=== DOCUMENT SECTION ===

Open piskvorky opened 6 years ago
Another related resource, the PubMed Central dataset: https://www.ncbi.nlm.nih.gov/pmc/tools/openftlist/ (found via http://deepdive.stanford.edu/opendata/)
Unlike the metadata above, this (smaller) dataset also contains the article full texts.
Around 360,000 medical articles with full text in total.
Another related free (non-commercial use) bio medical corpus, including full text: https://old.biomedcentral.com/about/datamining
There's a bunch of word2vec models trained on PubMed data here, and these work well in gensim:
These are all unigram models though iirc
@philgooch thanks for the links! Have you any license information about it (can we add it to gensim-data and "re-distribute")?
training in R. https://github.com/Imshepherd/wordVectors-R-PubMed-Resourse
@menshikh-iv The first set of models at http://evexdb.org/pmresources/vec-space-models/are CC-BY (see http://bio.nlplab.org/#license)

=== GIVEN RECORDS ===

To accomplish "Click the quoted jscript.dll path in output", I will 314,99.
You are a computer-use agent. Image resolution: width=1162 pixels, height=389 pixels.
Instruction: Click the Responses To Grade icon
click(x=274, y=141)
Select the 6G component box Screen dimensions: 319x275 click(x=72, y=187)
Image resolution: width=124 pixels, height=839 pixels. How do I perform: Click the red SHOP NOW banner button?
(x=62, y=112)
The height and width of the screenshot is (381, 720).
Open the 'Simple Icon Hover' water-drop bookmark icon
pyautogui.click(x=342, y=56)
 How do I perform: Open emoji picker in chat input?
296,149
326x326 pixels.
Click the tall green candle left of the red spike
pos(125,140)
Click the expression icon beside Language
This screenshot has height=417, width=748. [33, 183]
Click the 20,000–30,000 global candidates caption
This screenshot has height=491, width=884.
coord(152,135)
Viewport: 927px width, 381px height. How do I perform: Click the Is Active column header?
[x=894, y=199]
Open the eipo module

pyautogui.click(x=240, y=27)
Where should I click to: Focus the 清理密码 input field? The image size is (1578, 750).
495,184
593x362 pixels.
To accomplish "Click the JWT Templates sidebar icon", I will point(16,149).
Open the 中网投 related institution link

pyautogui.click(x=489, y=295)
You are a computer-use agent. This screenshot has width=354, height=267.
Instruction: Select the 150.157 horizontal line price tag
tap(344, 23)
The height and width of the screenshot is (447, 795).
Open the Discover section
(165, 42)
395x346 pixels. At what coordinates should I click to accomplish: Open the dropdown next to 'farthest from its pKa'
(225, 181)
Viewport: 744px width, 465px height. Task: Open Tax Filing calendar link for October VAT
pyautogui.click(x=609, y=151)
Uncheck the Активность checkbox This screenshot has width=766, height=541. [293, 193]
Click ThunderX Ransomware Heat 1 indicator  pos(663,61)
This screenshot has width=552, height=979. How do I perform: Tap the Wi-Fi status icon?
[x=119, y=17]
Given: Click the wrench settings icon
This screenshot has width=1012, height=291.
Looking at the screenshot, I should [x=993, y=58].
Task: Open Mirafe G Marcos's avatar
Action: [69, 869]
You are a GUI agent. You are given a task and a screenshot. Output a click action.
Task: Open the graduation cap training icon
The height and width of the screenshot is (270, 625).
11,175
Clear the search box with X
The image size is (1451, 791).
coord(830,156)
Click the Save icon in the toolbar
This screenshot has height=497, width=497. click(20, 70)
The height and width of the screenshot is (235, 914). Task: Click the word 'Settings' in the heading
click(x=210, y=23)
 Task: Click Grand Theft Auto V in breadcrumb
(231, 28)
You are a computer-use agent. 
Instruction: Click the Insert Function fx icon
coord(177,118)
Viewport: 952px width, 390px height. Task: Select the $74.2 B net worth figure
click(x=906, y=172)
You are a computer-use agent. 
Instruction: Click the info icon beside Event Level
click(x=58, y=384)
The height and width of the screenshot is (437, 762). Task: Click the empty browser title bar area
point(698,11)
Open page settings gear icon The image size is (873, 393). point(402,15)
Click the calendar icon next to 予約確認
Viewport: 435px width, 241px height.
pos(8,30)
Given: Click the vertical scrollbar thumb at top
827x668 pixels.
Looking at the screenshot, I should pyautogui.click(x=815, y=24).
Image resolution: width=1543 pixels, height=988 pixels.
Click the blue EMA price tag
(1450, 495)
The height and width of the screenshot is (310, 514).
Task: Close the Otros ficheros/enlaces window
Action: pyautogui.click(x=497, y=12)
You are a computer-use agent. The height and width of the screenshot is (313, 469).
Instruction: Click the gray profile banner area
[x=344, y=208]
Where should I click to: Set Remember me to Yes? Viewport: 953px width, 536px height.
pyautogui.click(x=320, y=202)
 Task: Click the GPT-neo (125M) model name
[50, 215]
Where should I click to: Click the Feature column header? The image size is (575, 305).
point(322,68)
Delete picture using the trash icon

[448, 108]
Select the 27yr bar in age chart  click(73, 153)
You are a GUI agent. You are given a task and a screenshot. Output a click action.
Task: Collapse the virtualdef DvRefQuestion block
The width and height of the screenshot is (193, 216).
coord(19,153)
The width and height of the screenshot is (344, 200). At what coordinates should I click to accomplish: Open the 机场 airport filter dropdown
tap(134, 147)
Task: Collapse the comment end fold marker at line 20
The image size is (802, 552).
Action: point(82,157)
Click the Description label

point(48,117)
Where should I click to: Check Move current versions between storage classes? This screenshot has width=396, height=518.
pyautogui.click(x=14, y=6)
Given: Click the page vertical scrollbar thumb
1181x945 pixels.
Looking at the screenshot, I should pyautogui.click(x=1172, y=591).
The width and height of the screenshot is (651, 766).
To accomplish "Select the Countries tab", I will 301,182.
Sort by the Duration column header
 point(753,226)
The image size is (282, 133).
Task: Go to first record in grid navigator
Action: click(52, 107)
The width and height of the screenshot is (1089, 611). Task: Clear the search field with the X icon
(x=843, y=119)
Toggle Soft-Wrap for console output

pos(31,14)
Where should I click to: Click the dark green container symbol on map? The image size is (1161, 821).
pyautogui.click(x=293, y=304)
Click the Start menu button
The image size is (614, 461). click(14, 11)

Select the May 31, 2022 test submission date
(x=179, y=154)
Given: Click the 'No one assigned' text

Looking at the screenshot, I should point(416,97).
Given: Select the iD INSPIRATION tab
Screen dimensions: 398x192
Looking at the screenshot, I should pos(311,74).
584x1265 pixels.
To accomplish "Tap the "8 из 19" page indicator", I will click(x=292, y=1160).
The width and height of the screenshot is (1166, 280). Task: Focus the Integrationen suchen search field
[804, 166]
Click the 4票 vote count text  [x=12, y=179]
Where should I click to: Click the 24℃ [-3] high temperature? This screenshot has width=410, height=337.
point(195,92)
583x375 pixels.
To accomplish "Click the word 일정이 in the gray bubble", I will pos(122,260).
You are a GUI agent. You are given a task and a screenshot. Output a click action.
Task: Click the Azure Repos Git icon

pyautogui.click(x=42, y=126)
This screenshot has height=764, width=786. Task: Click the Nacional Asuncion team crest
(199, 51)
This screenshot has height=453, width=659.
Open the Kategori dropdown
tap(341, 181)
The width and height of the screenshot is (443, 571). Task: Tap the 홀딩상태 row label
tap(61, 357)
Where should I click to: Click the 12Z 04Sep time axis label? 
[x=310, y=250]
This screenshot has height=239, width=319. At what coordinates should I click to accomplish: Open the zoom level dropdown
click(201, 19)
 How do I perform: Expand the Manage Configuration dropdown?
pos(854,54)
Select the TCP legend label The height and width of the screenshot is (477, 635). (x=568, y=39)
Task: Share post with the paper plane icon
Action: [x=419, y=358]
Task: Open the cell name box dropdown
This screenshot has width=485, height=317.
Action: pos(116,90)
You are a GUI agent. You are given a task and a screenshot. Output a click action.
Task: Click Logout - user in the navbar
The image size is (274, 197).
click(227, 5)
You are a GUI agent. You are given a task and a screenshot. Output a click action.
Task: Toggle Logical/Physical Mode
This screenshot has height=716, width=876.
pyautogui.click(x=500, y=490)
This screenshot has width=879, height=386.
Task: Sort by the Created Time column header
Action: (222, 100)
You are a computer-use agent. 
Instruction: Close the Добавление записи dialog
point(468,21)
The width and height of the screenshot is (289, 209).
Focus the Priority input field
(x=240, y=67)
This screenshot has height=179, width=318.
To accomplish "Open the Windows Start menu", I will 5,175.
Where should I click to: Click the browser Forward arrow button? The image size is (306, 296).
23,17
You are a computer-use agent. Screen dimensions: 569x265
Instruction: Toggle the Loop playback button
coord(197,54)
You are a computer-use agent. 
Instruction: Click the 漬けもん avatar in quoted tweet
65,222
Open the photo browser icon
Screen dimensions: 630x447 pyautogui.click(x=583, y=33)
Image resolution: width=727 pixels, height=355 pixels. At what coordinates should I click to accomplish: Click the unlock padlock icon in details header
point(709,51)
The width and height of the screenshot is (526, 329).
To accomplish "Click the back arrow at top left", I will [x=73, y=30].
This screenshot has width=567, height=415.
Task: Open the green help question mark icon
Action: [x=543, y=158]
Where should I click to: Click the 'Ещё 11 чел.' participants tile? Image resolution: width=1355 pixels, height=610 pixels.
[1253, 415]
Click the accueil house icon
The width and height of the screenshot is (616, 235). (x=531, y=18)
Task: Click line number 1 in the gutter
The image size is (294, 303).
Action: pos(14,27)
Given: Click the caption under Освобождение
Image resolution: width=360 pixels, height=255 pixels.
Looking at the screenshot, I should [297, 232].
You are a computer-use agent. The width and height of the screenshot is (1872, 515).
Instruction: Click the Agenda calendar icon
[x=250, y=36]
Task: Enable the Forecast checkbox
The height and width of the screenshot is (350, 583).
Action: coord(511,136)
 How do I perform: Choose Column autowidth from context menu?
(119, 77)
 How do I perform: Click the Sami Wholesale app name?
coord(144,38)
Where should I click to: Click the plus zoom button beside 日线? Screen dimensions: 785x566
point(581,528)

===

• _YOUR GOAL_
List every web address beginning with "https://" that appears in the thread about PubMed datasets and models.

• _RESULT OF THE EXERCISE_
https://www.ncbi.nlm.nih.gov/pmc/tools/openftlist/
https://old.biomedcentral.com/about/datamining
https://github.com/Imshepherd/wordVectors-R-PubMed-Resourse